Dos siluetas se acercaron. El mar, la arena y dos criaturas grises en la orilla. Tuve miedo. Podrían matarnos allí y nadie lo vería, como pasa en las noticias. Lo pensé y no dije nada. Miré a Juana; se puso seria al comprobar que venían hacia nosotras. Eran hermosos y su piel tenía un extraño tono gris. Supuse que así te dejaba una vida junto al mar. Uno nos preguntó algo nimio y empezamos a hablar. Nos invitaron a cenar esa noche a su apartamento. Juana me miraba mientras uno de ellos escribía en un papel su dirección.

Cuando se fueron, Juana reía para aliviar los nervios. Daba por hecho que no iríamos. Proyectaba otra noche a solas en la camioneta, con un vino y las estrellas. Pero a mí me habían gustado los hombres grises. Se decidió a acompañarme cuando le dije que iría, aunque fuera sin ella.

Dejamos la camioneta junto a la playa y caminamos hasta la península. Una masa de veraneantes nos empujó entre casinos y restaurantes. La deriva nos llevó al puerto; barcos de pescadores, palmeras y aún más gente. Salimos de la corriente humana y recuperamos el silencio. Resolví ir de una vez a la dirección escrita en el papel, a pesar de la cara fruncida de Juana.

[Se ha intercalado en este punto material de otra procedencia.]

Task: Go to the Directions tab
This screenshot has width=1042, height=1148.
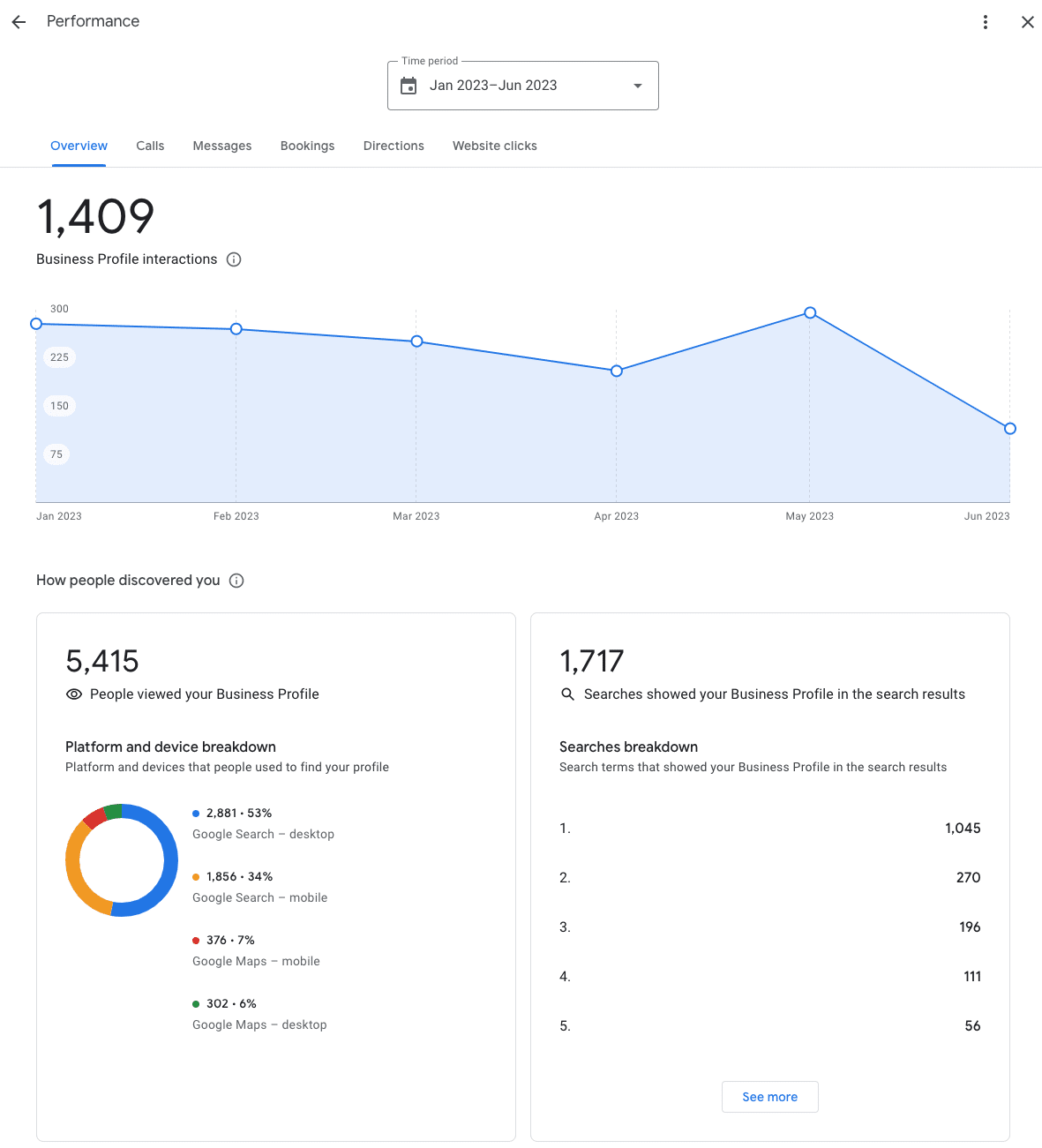Action: pos(394,146)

El edificio era feo pero estaba frente al mar. Piso de alfombra con arabescos, candelabros dorados, televisión a blanco y negro, radio con tocadiscos, mueble de mimbre; Juana registraba todo. Desconfiaba. “Mi amigo se está bañando”, dijo el hombre gris. Descorchaba un vino bajo la luz blanca de la cocina. Recuerdo admirarlo apoyada en el marco de la puerta. Él me miraba tranquilo mientras servía, volcando un poco afuera de las copas. Juana estaba por fuera de la realidad; deambulaba en silencio hasta que una mano gris le alcanzó una copa.

Apareció el otro, con el pelo mojado, y se sentó junto a nosotras en el piso. Los hombres grises se miraban: creían controlarnos. Yo había descifrado su viaje desde el principio. Nos pidieron que nos besáramos. Tuve que separar a Juana porque intentaba meterme la lengua y me hacía cosquillas. Luego los hicimos besarse a ellos. Sus cuerpos grises se abrazaron. Uno me tendió una mano y entrelazamos los dedos. Juana dijo que se iría. No le insistí. Tomó las llaves de la camioneta y cerró la puerta.

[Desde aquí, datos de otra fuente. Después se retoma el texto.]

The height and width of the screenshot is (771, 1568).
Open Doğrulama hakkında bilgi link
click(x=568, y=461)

Me uní a ellos y sentí su piel gris y fresca contra mí. La ropa aterrizó en un rincón y me sequé el sudor contra esas pieles secas, de reptil. Sus lenguas de piedra dejaban marcas en mis pechos. Trago a trago entraban en mí. Sus músculos me apretaron y hundí mis uñas en ellos. Mi amiga caminaba sola en la noche. Un ritmo de jadeo sacudía a las copas estrelladas contra la alfombra. Encontré mi lugar entre dos hombres grises sin ambición de comer, ¿dónde sino en la alfombra? Las pelusas arrancadas en mis manos, tensas por un vaivén de vidrios y velas que marean al vino y la sangre. Ya no importa cortarnos los pies si todo se sacude y aúllo entre esos hombres grises que han bajado la persiana.

No me quedé a dormir, me fui caminando. Nada me daba miedo, sentí libertad y tuve de pronto una gran confianza. Ya aclaraba y me puse los lentes de sol torcidos. Llegué a la camioneta: Juana dormía acurrucada en el asiento de atrás. Unos días después, en otra playa, me confesó que estaba enamorada de mí. Me dio ternura verla ahí con su boca entreabierta. Amanecía y la vida recién empezaba.